Large-scale video display control matrix equipment based on channel multiplexing technology
Technical Field
The utility model belongs to the technical field of the video shows accuse, concretely relates to extensive video shows accuse matrix equipment based on channel multiplexing technique.
Background
The video display and control equipment mainly comprises a video matrix and a splicing processor. The video matrix refers to an electronic device which outputs m paths of video signals to n paths of monitoring equipment randomly by an array switching method. There are some video matrices, also known as audio-visual matrices, which have audio switching capability and are capable of switching video and audio signals synchronously. The current video matrix has two main categories, analog matrix and digital matrix, in terms of its realization method. Video matrices are commonly used in various monitoring applications. The video splicing controller is professional video processing and control equipment, and has the main functions of dividing a video signal into a plurality of display units, outputting the divided display unit signals to a plurality of display terminals, and completing splicing a plurality of display screens to form a complete image.

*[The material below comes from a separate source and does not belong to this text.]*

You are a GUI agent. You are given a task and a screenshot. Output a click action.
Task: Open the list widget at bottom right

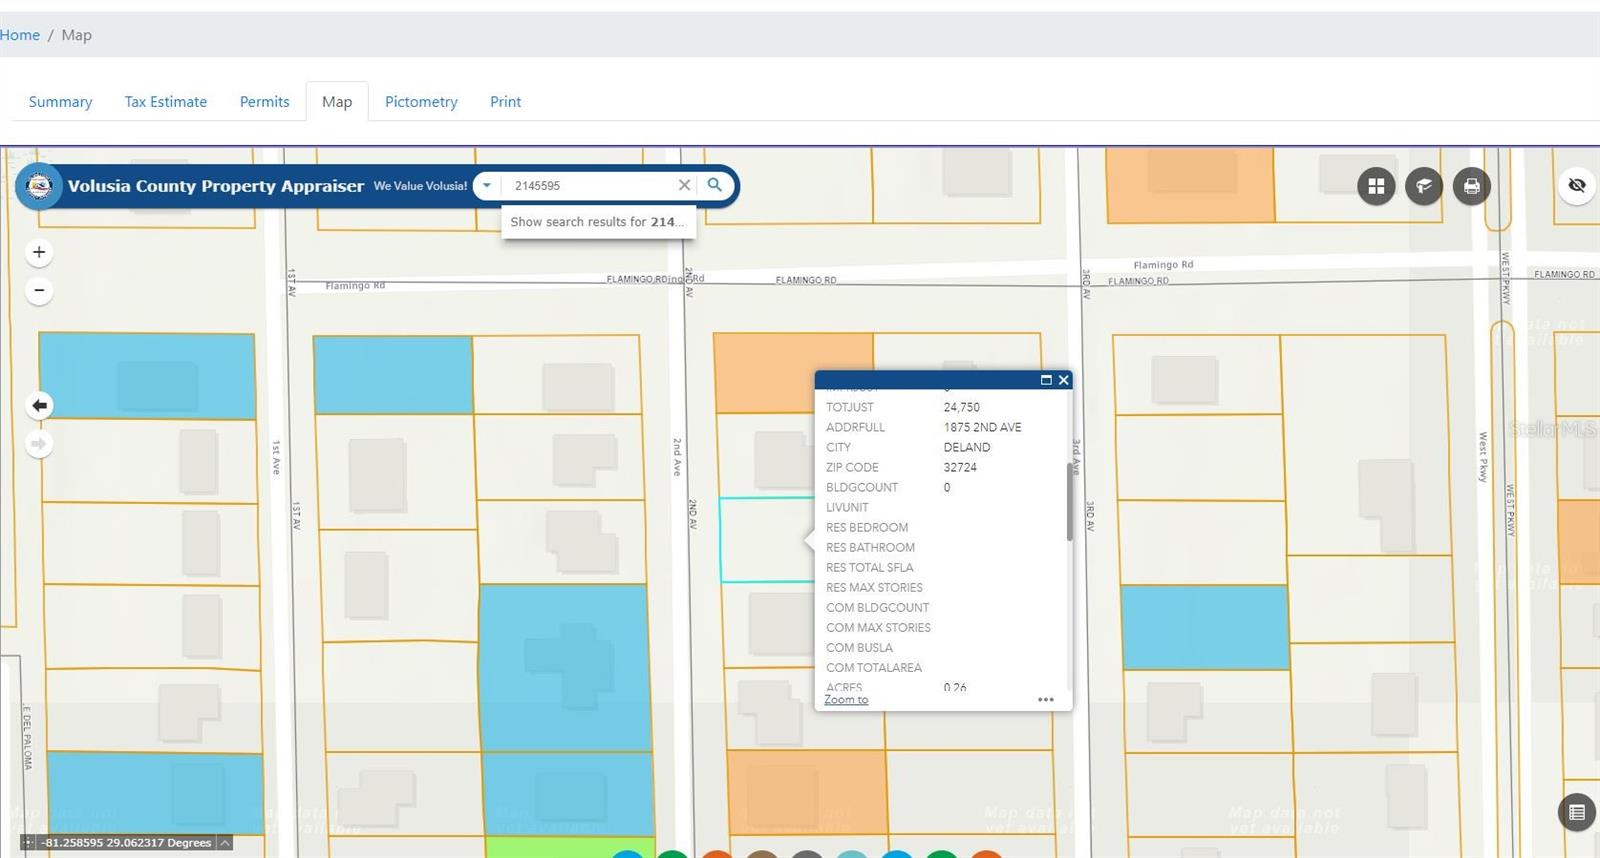1576,812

In the existing video display control device, the interconnection switching of the video service backplane side is realized by a crosspoint chip, each input port of the crosspoint is connected with one input video, each output port of the crosspoint is connected with one output video, and the functions of switching connection and copying output of the video service are realized by configuring the connection relationship from input to output in the chip. Each input/output port of the crosspoint can only transmit one path of video traffic, which results in the maximum size of the device being limited by the number of interfaces of the chip. At present, the scale of the equipment can not meet the requirements of users, and a larger-scale equipment is urgently needed to realize the interconnection switching of multiple paths of videos.
SUMMERY OF THE UTILITY MODEL
In order to solve the above-mentioned problem in the prior art, that is, the prior art can not realize the problem of interconnection and switching of large-scale multi-channel videos, the utility model provides a large-scale video display and control matrix device based on channel multiplexing technology, which comprises a back plate, a power module, a main control module, a bellows and a case, and the video display and control matrix device further comprises one or more input modules, a switching unit and one or more output modules;
the input module is used for acquiring N paths of videos, copying each path of video in the N paths of videos into N parts, recombining the N parts of videos into N video groups, multiplexing channels and then sending the N video groups to the switching unit;
the switching unit respectively acquires N video groups sent by one or more input modules, and respectively sends each video group to a corresponding output module in one or more output modules based on an acquired first user instruction;
the output module is used for acquiring the video group sent by the switching unit, extracting any path of video in the video group based on the acquired second user instruction and outputting the video.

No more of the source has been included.